The mechanisms underlying the intimate connection between sleep and learning are becoming increasingly clear.
Here are 5 more actions you can take to ensure your child has a good night’s sleep.
- Relaxation Before Bedtime
- Encourage your child to relax before going to bed. You can facilitate that with deep breathing exercises, reading a book, or listening to gentle music.
- For napping children, keep the naps early and short
- Most children between 3 – 5 years stop napping, but if yours still do, keep the nap to 20 minutes or less, no later than early afternoon.
- Check the noise level and light intensity in your child’s bedroom
- Blue light from televisions, computer screens, phones, and tablets suppresses melatonin levels in the brain and delays sleepiness.

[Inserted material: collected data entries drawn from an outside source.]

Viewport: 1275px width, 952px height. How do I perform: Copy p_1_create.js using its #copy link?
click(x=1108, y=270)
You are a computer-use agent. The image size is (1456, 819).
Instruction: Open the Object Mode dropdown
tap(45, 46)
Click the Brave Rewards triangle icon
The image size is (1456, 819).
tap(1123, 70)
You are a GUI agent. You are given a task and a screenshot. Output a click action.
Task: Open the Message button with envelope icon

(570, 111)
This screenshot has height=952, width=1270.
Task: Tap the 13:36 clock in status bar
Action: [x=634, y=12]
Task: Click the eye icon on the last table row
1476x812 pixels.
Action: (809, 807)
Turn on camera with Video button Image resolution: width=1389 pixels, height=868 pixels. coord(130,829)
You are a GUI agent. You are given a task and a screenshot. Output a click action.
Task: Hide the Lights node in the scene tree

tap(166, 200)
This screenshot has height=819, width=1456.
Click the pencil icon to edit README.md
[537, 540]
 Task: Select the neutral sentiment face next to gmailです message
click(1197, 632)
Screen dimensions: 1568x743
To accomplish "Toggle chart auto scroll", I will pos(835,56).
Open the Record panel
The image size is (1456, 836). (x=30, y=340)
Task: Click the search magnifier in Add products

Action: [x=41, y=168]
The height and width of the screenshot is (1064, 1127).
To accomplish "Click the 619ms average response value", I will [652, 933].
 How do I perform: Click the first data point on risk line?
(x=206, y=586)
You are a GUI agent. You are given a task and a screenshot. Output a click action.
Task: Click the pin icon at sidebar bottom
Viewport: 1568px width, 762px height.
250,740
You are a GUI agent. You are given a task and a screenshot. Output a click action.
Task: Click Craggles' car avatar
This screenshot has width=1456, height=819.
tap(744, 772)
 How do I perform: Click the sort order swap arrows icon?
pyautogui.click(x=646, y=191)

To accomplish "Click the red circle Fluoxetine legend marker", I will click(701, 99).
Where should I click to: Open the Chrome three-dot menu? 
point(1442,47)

- Bright light in the hour before bedtime can have the same effect on young children.
- Pay attention to what and how much your child eats
- The evening meal should be satisfying and eaten at a reasonable time.
- If your child feels hungry or too full at bedtime, she will be more alert or uncomfortable than is optimal for sleep.
- This will make it more difficult to fall asleep.
- Avoid caffeine
- Caffeine is in energy drinks, tea, chocolate, and cola. Tell your child about its deterring effect on sleep and do not offer any of them in the late afternoon or evening.
- In addition to caffeine, chocolate contains theobromine – a naturally occurring substance that stimulates the central nervous system.
Keep in mind that children who do not get enough sleep tend to have more academic problems, as well as behavioral challenges at school…and at home.
So, if your child is having problems with memory, concentration, attention, or behavior, a good place to start looking for solutions is her sleep habits.
Have you had to deal with an uncooperative child, then later found out she was sleep deprived?
What great suggestions for getting a kid calm enough to sleep. It would help them be more open to learning because an awake mind is an active mind. These suggestions would work on adults, too, I would think. Seems like helpful hints in dealing with insomnia. By the way, I’m kind of backwards. Caffeine puts me to sleep. If I drink a cup of caffeinated tea, I tend to feel sluggish and ready for a nice, relaxing nap.
You’re right, Alice. Tips for helping children sleep better work for adults too. Regarding caffeine, there are exceptions to every rule. Seems like you’re the exception here, my friend. 😁
Great info Florence. Sleep is so critical to all of us on so many levels. I really hate it when I hear people say “I’ll sleep when I’m dead”…. well, that day will surely come faster without sleep to recharge and renew. And of course, children need it to support their growing minds and bodies.
Yes, Pamela, sleep is very important for all of us, but it is critical for our children, in many ways.